Dentro deste cenário extremamente
fragmentado que a política se encontra, a dificuldade articulatória e as
manobras de bastidores se tornam progressivamente supérfluos e irrelevantes
quando confrontados pela relação intertextual
de equação e previsão. Imersos politicamente neste cenário, tanto Lula quanto
Dilma progressivamente se vão descaracterizando do poder efetivo e integrando o
limite probabilístico na sua desconstrução progressiva. Como a política vive de
instabilidades e insurreições, existe também, a perspectiva de reorganização de
origem em outros tempos mais afinados economicamente e, principalmente,
reorganizados politicamente em sustentação e proveito. Porém, sobrevivências encontram
o seu eixo ou a sua inversão em perspectiva direta do excedente anterior de
probabilidade ou saturação e, isto quer dizer politicamente que prognósticos eleitorais
viabilizam-se em quem estiver dentro do limite pretendido de possibilidades; ou
seja, visto pela saturação estas alternativas desembocam na impossibilidade,
considerando ai os instantâneos políticos, verdadeiros canibais da relevância e
confinamento eleitoral. Existindo esta possibilidade de recessão em 2016, alem da
retomada gradual do crescimento, em tese, estruturas políticas com avantajados
graus de vulnerabilidade tendem sucumbir a esta distancia, principalmente pelo
fator de credibilidade e da narrativa repetitiva, carente de ressignificação, também,
pelos abalos sucessivos sofridos pela informação destoante estas perspectivas
tornem-se minadouros do desgaste e, perda sucessiva do ambiente político em
trato e conseqüência.

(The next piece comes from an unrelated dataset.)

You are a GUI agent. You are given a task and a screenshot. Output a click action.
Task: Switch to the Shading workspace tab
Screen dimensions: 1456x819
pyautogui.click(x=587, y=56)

Mais uma vez é bom lembrar que atalhos, manobras e
articulações empenhados na narrativa do poder pelo poder, em constancia repetitiva,
tornam-se irresponsáveis e autoritários inconseqüentes, sujeitos a mais valia
do menor esforço. Esta tentativa de Lula em se preservar individualmente, tentando
intervir no ambiente do poder, ao invés de resolver o imbróglio, aprofunda a
fragmentação informativa e limita sua historia aos expedientes da baixa política
de resultados; talvez o limite de atuação esteja defasado e questionado como liderança
política, justamente pelos pormenores relegados e omitidos em longos períodos de
uso utilitário da popularidade, ainda, pela soberba da linguagem pragmática e,
das estratégias eleitorais, agora, em visão muito acintosa e recessiva de
entendimento, sequelados pela população reivindicativa e pelo acinte que se
percebe aqui e acolá pelo direito adquirido e suas conseqüências literais de se
fazer valer. Nesta visão intertextual, o poder produz a resistência de uma
desorganização econômica e uma
gravidade que se vai, progressivamente, exibindo sua mascara movedora em cenários cada vez mais
deteriorados e imprevisíveis. Neste modus operandi tão contrastante o valor de
qualquer historia em teste tão expressivo da baixa política, talvez não
probabilize a máxima do instante e, das fulgurantes linguagens caricaturais e POPULISTAS.